My Lords, I think I am the only serving, elected councillor who is likely to speak in this debate, unless the noble Lord, Lord Tope, in his declining days as a councillor—I believe he is standing down shortly—joins in to proclaim the new, belated Lib Dem policy on the bedroom tax. I bring a snapshot from Newcastle, where 5,400 households are affected, at an average cost to each of them of £13.47 a week. If paid, that represents around £3.75 million to be taken out of the local economy, so there is a knock-on effect, quite apart from the housing effect, on that economy. Just under one-quarter of those are working households, one-third have children and, as we have already heard, many have disabled people in them. In my own ward, there are 315 such households.
As has already been pointed out, it is not a simple matter to transfer into a smaller property. In Newcastle, we have 3,558 people seeking one-bedroom accommodation. The average number of available one-bedroom properties per year is 64. It would take a generation or more to accommodate those people. Some 615 are seeking to move down to two-bedroom accommodation. There is, admittedly, a slightly higher availability of this—all of 101 a year. Any effect on the private sector, which in Newcastle is largely taken up with students, will drive up rents. Landlords are increasingly reluctant to take tenants who are on benefits of one kind or another. This policy is not only cruel and inefficient; it is based on a complete misunderstanding—to put it generously—of what happens in the social housing market. It is damaging people’s lives.

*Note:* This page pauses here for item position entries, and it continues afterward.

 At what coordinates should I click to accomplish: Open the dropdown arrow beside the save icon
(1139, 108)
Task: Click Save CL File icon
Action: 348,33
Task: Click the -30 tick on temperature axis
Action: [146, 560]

I conclude with an anecdote about meeting a couple of people in their fifties—not in my own ward—who benefited from the decision which required the Government to effectively refund the amount paid because of the length of their tenure of the property. I was able to tell them they would be getting the money back but I also had to give the bad news that the Government were seeking to ensure that the money returned to them was spent on paying the bedroom tax. Here were two disabled people, living in a house for just under 30 years, with one of their grandchildren staying with them when I called. This just illustrates the cruelty and incompetence of the measure and I congratulate my noble friend on bringing this Motion of Regret.
My Lords, when I saw that the Government were introducing an amendment to the bedroom tax, I mistakenly assumed they wanted to put right the wrongs visited on tenants by this unjust law. Instead, they want to close loopholes and increase the number of people victimised. As one housing expert said:
“This is a shambles caused by the DWP failing to understand the significance of their own legislation”.
This is an extraordinary failing by the Government that disproportionately burdens the most vulnerable, two-thirds of whom, as we have heard, are disabled. These people will have to wait for a Labour Government to abolish the bedroom tax—unless the Minister would like to tell us something quite unexpected today. One way that Labour will fund the reversal is to abolish the Government’s tax cuts for hedge funds. I have nothing against hedge funds—I want to see the City of London thrive because our economy depends on it. However, I do not want it to do so on the backs of the poorest and the disabled. I have rarely heard anything so perverse.
Austerity demands choices: choices reveal priorities. The Government’s priorities here are absolutely shameful. Why do they not concentrate on closing loopholes to end tax evasion by the richest instead of closing loopholes that hurt vulnerable people so much? I urge the Government to abolish this tax.